Teaching combinatorial paradoxes at the intersection of digital culture and algorithmic thinking

Abstract

Abstract. This research addresses the growing need to integrate sophisticated computational thinking into teacher training. We perform a critical pedagogical and computational analysis of the LearningApps platform. The study determines which specific learning theories (e.g., behaviorist vs. constructivist) its underlying algorithmic templates support, and proposes methodologically sound strategies for future educators to leverage this structure for differentiated, complex learning outcomes. Combinatorial paradoxes and probability curiosities can be effectively applied to the development of algorithmic thinking and digital culture, as they help learners recognize logical inconsistencies, intuitive fallacies, and the importance of systematic reasoning. The aim of this research is to explore how such paradoxes can be used to enhance critical and algorithmic thinking in mathematics and computer science education. Classic paradoxes, such as the Monty Hall problem and the Chevalier de Méré paradox, serve as excellent tools for developing probabilistic reasoning, logical deduction, and awareness of cognitive biases [1][2]. Wijayatunga [2] demonstrated that using such paradoxes improves students’ critical thinking skills, especially when applied in interactive and digital learning environments.

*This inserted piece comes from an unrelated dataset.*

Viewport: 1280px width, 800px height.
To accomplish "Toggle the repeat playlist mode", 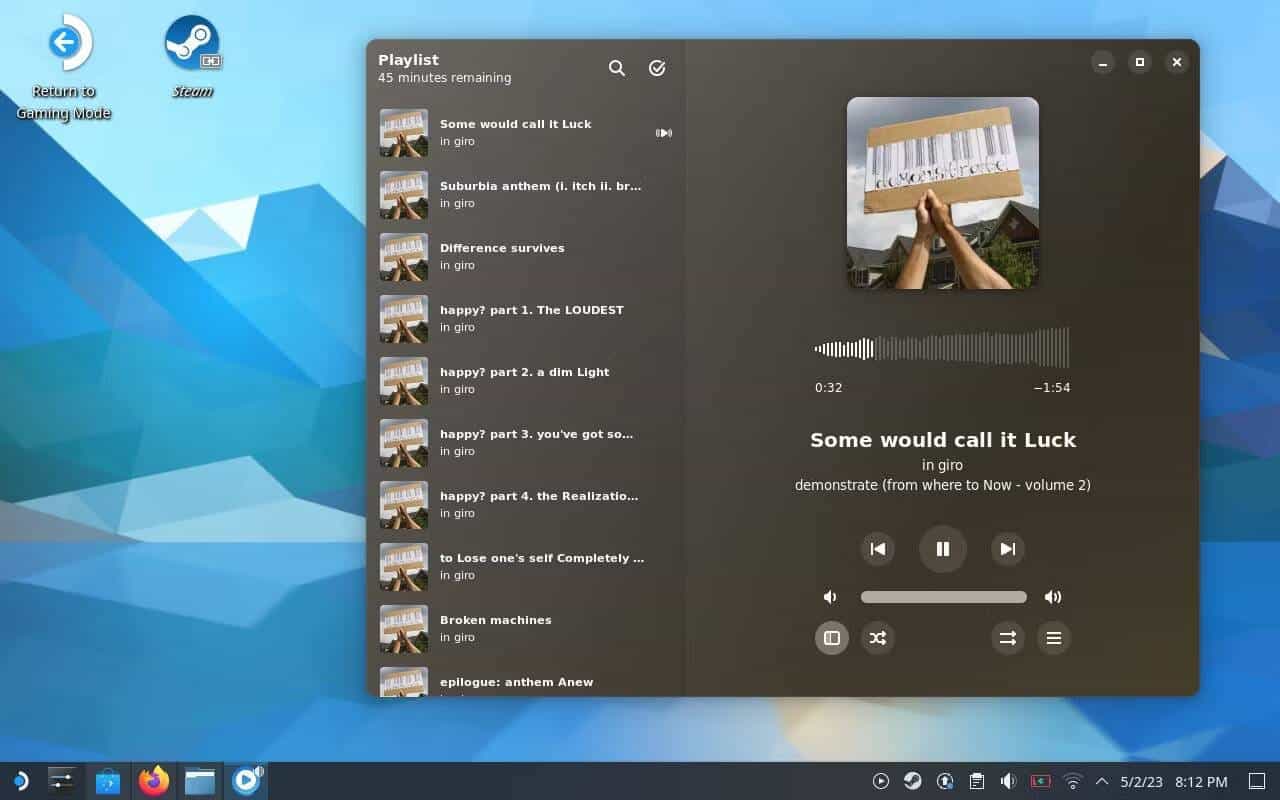I will click(1007, 638).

Similarly, Rezvanifard, Radmehr, and Drake [3] found that incorporating paradoxes and sophisms into higher education enhances students’ reflective thinking and strengthens their ability to decompose and analyze problems algorithmically. Tillema [4], through an empirical study of secondary school students, showed that visual and 3D combinatorial structures significantly foster abstraction and logical organization.